[Begin Data rows]
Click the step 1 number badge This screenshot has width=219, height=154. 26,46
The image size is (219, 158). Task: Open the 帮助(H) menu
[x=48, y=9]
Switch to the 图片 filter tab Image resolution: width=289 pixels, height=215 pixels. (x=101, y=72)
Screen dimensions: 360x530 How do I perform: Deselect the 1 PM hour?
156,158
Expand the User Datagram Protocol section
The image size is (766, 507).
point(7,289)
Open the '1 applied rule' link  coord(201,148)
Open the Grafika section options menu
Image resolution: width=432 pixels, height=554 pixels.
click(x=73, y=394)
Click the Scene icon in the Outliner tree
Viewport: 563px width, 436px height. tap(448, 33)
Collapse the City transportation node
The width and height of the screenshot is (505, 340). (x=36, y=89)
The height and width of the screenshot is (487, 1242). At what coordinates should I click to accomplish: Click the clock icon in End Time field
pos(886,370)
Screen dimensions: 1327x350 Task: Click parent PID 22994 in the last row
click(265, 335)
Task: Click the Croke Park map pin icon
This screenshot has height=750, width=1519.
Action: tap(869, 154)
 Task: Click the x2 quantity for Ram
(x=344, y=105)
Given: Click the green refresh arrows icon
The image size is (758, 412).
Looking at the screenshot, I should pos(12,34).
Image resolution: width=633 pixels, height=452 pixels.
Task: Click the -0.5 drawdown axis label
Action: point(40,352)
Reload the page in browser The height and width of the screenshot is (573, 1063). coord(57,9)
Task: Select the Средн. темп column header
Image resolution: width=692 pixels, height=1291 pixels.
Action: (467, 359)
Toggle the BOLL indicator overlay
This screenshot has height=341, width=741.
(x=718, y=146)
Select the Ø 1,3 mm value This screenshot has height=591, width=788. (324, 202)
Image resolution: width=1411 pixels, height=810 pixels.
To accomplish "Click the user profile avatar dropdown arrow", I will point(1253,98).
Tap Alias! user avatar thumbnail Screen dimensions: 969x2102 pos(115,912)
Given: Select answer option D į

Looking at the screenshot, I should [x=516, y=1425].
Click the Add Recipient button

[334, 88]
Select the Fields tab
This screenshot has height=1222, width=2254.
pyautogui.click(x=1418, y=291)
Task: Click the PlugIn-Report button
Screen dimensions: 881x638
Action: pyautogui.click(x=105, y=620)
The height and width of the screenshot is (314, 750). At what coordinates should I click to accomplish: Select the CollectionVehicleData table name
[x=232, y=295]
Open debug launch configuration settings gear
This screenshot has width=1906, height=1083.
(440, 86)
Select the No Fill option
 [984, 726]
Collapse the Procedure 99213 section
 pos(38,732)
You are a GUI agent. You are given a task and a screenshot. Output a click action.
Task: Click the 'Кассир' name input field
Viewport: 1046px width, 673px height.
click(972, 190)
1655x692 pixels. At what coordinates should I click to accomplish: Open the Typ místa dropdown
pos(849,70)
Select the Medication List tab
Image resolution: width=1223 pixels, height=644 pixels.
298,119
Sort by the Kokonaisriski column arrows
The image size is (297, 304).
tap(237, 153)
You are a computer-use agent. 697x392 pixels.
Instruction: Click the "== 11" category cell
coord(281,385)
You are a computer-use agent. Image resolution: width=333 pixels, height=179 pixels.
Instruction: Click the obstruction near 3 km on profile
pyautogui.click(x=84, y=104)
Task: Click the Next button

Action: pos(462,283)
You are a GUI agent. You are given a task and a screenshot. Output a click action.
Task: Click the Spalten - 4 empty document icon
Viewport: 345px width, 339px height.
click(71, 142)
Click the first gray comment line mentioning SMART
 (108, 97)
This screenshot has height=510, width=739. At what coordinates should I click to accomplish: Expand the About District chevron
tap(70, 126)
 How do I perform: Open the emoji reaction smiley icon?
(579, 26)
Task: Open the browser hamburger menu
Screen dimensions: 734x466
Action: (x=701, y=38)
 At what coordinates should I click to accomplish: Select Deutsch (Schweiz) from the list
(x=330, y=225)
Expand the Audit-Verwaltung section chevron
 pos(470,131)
[End Data rows]
Rewrite every entry above with "hamburger menu" swapped for "main menu" and nothing else changed.

Exercise output ->
Click the step 1 number badge This screenshot has width=219, height=154. 26,46
The image size is (219, 158). Task: Open the 帮助(H) menu
[x=48, y=9]
Switch to the 图片 filter tab Image resolution: width=289 pixels, height=215 pixels. (x=101, y=72)
Screen dimensions: 360x530 How do I perform: Deselect the 1 PM hour?
156,158
Expand the User Datagram Protocol section
The image size is (766, 507).
point(7,289)
Open the '1 applied rule' link  coord(201,148)
Open the Grafika section options menu
Image resolution: width=432 pixels, height=554 pixels.
click(x=73, y=394)
Click the Scene icon in the Outliner tree
Viewport: 563px width, 436px height. tap(448, 33)
Collapse the City transportation node
The width and height of the screenshot is (505, 340). (x=36, y=89)
The height and width of the screenshot is (487, 1242). At what coordinates should I click to accomplish: Click the clock icon in End Time field
pos(886,370)
Screen dimensions: 1327x350 Task: Click parent PID 22994 in the last row
click(265, 335)
Task: Click the Croke Park map pin icon
This screenshot has height=750, width=1519.
Action: tap(869, 154)
 Task: Click the x2 quantity for Ram
(x=344, y=105)
Given: Click the green refresh arrows icon
The image size is (758, 412).
Looking at the screenshot, I should pos(12,34).
Image resolution: width=633 pixels, height=452 pixels.
Task: Click the -0.5 drawdown axis label
Action: point(40,352)
Reload the page in browser The height and width of the screenshot is (573, 1063). coord(57,9)
Task: Select the Средн. темп column header
Image resolution: width=692 pixels, height=1291 pixels.
Action: (467, 359)
Toggle the BOLL indicator overlay
This screenshot has height=341, width=741.
(x=718, y=146)
Select the Ø 1,3 mm value This screenshot has height=591, width=788. (324, 202)
Image resolution: width=1411 pixels, height=810 pixels.
To accomplish "Click the user profile avatar dropdown arrow", I will point(1253,98).
Tap Alias! user avatar thumbnail Screen dimensions: 969x2102 pos(115,912)
Given: Select answer option D į

Looking at the screenshot, I should [x=516, y=1425].
Click the Add Recipient button

[334, 88]
Select the Fields tab
This screenshot has height=1222, width=2254.
pyautogui.click(x=1418, y=291)
Task: Click the PlugIn-Report button
Screen dimensions: 881x638
Action: pyautogui.click(x=105, y=620)
The height and width of the screenshot is (314, 750). At what coordinates should I click to accomplish: Select the CollectionVehicleData table name
[x=232, y=295]
Open debug launch configuration settings gear
This screenshot has width=1906, height=1083.
(440, 86)
Select the No Fill option
 [984, 726]
Collapse the Procedure 99213 section
 pos(38,732)
You are a GUI agent. You are given a task and a screenshot. Output a click action.
Task: Click the 'Кассир' name input field
Viewport: 1046px width, 673px height.
click(972, 190)
1655x692 pixels. At what coordinates should I click to accomplish: Open the Typ místa dropdown
pos(849,70)
Select the Medication List tab
Image resolution: width=1223 pixels, height=644 pixels.
298,119
Sort by the Kokonaisriski column arrows
The image size is (297, 304).
tap(237, 153)
You are a computer-use agent. 697x392 pixels.
Instruction: Click the "== 11" category cell
coord(281,385)
You are a computer-use agent. Image resolution: width=333 pixels, height=179 pixels.
Instruction: Click the obstruction near 3 km on profile
pyautogui.click(x=84, y=104)
Task: Click the Next button

Action: pos(462,283)
You are a GUI agent. You are given a task and a screenshot. Output a click action.
Task: Click the Spalten - 4 empty document icon
Viewport: 345px width, 339px height.
click(71, 142)
Click the first gray comment line mentioning SMART
 (108, 97)
This screenshot has height=510, width=739. At what coordinates should I click to accomplish: Expand the About District chevron
tap(70, 126)
 How do I perform: Open the emoji reaction smiley icon?
(579, 26)
Task: Open the browser main menu
Screen dimensions: 734x466
Action: (x=701, y=38)
 At what coordinates should I click to accomplish: Select Deutsch (Schweiz) from the list
(x=330, y=225)
Expand the Audit-Verwaltung section chevron
 pos(470,131)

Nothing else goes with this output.